In the "Dimensions" tab, everything should be turned off except "Display Size," and set "Resolution Limit" to "8K Ultra HD."

In the "Video" tab, the most optimal preset in my case (1440p 24fps) was: video encoder "H.265," constant quality "RF: 12," variable frame rate, preset "ultrafast," tune "animation."

The constant quality threshold needs to be selected by yourself, since different cartoons have different levels of detail, and this parameter affects — unsurprisingly — the video quality. For Ultra HD video it might be too low, and for Full HD it might be too high or vice versa. You can also specify a constant bitrate manually, but I found that RF is simpler, since the episodes vary significantly in image resolution, and instead of guessing the bitrate each time, you can use RF which will produce consistently good results everywhere.
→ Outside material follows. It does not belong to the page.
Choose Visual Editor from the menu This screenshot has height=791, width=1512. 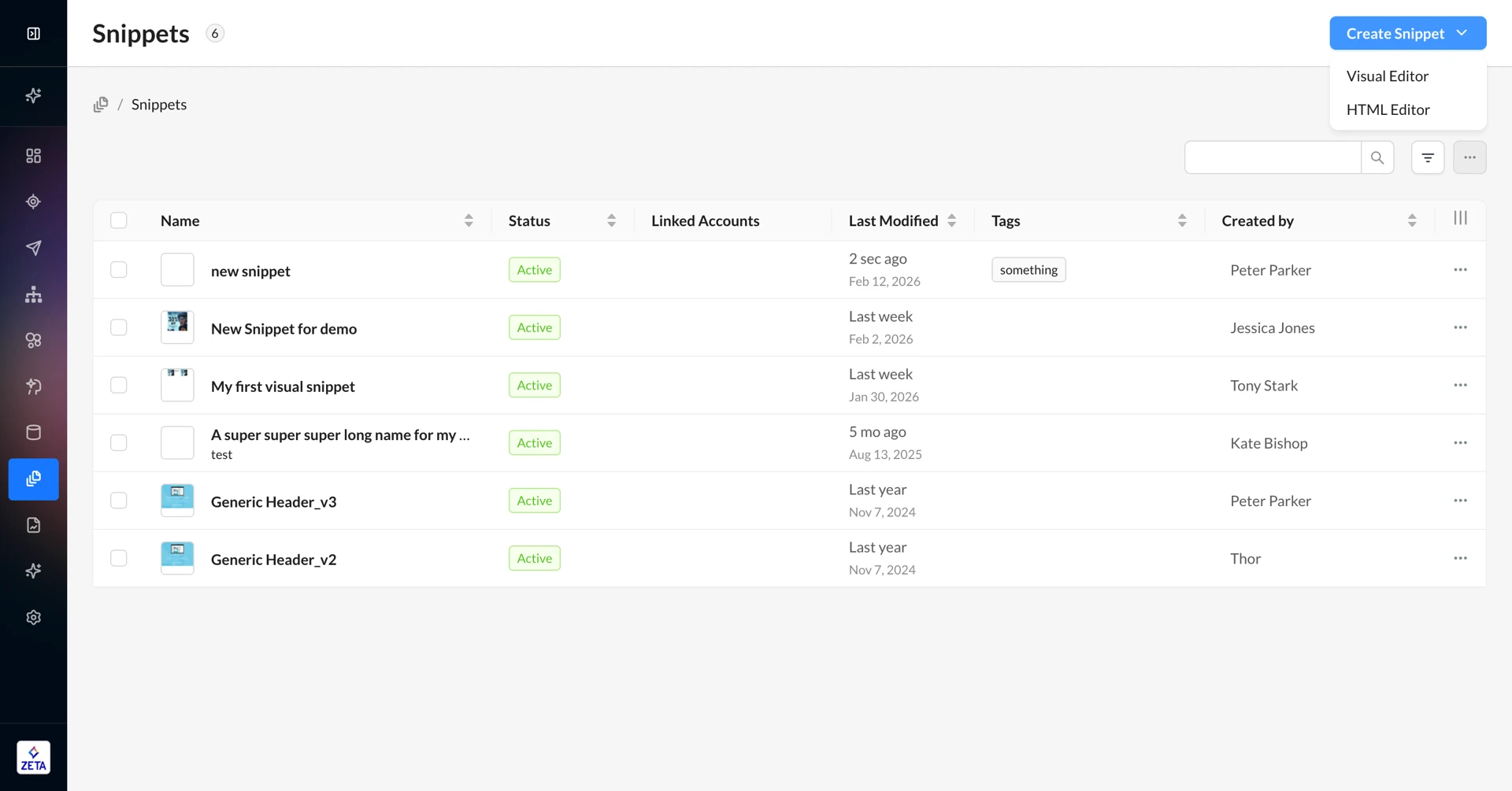[x=1387, y=76]
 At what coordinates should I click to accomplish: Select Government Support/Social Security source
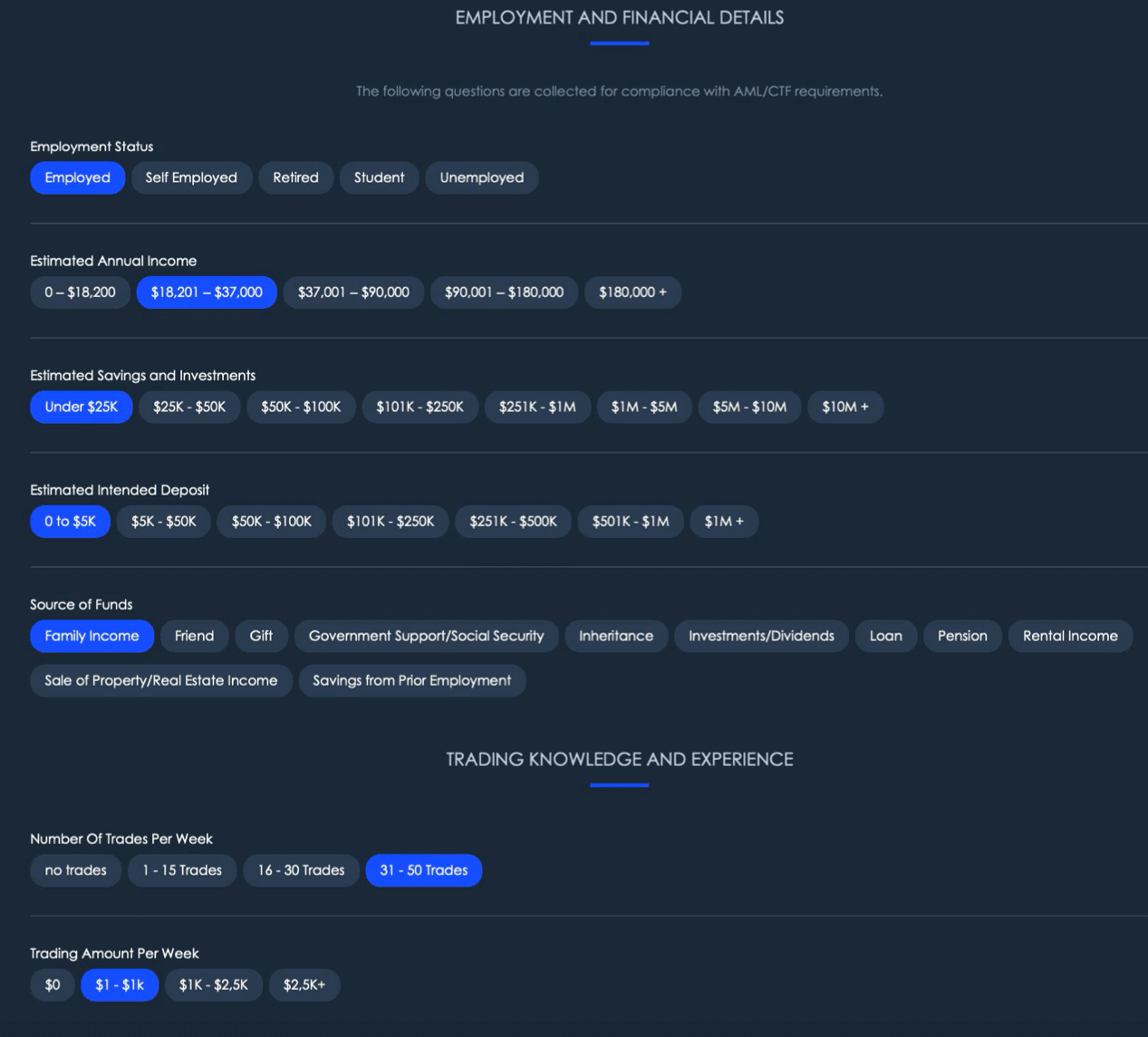tap(426, 636)
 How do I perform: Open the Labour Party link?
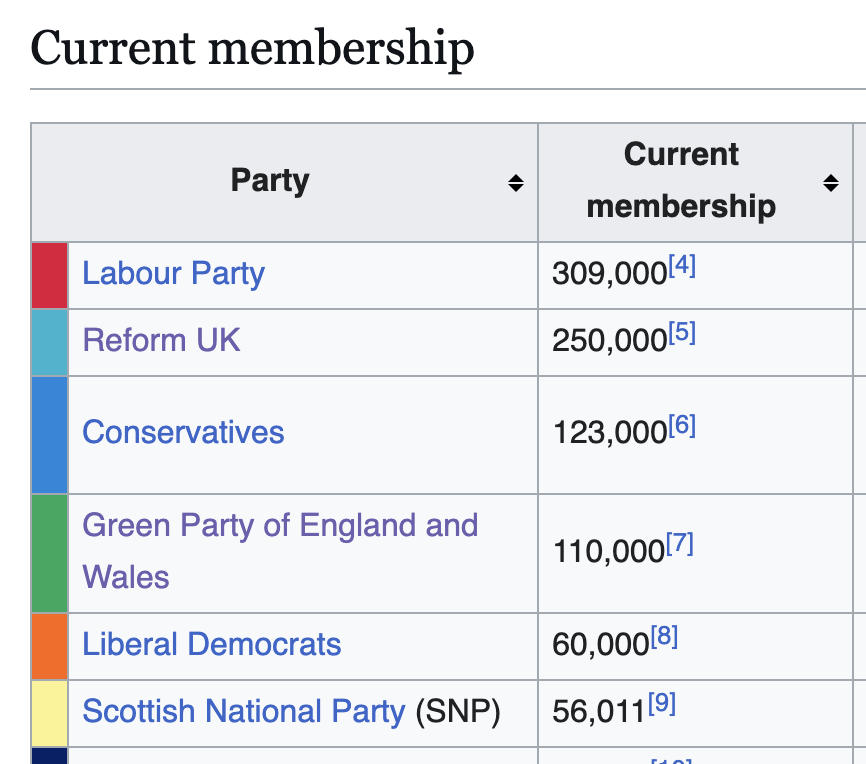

Examples of bitrate compression:

Now about packing the resulting files into .mkv containers. If you want to publish your work somewhere, this is quite an important step, since .mkv supports multiple audio tracks — for example, making a container with both English and Russian voiceover. Exactly my case. For this, we need the MKVToolNix utility. Drop in the resulting files (Russian voiceover and video with English voiceover) and set the audio track languages.

Click "Start Muxing."

In the end, all episodes were compressed from a total of ~190 GB down to ~60 GB, with absolutely minimal quality loss. The HandBrake step could have been avoided if I had experimented with the video bitrate setting during output configuration in Topaz Video AI from the start, but perhaps this mistake helped me achieve greater precision in color correction thanks to the higher image resolution. And no, the image dimensions in both variants are the same (1920x1440), but bitrate directly affects image compression — at 5 Mbps, the image will contain far less processable information than at 10 Mbps.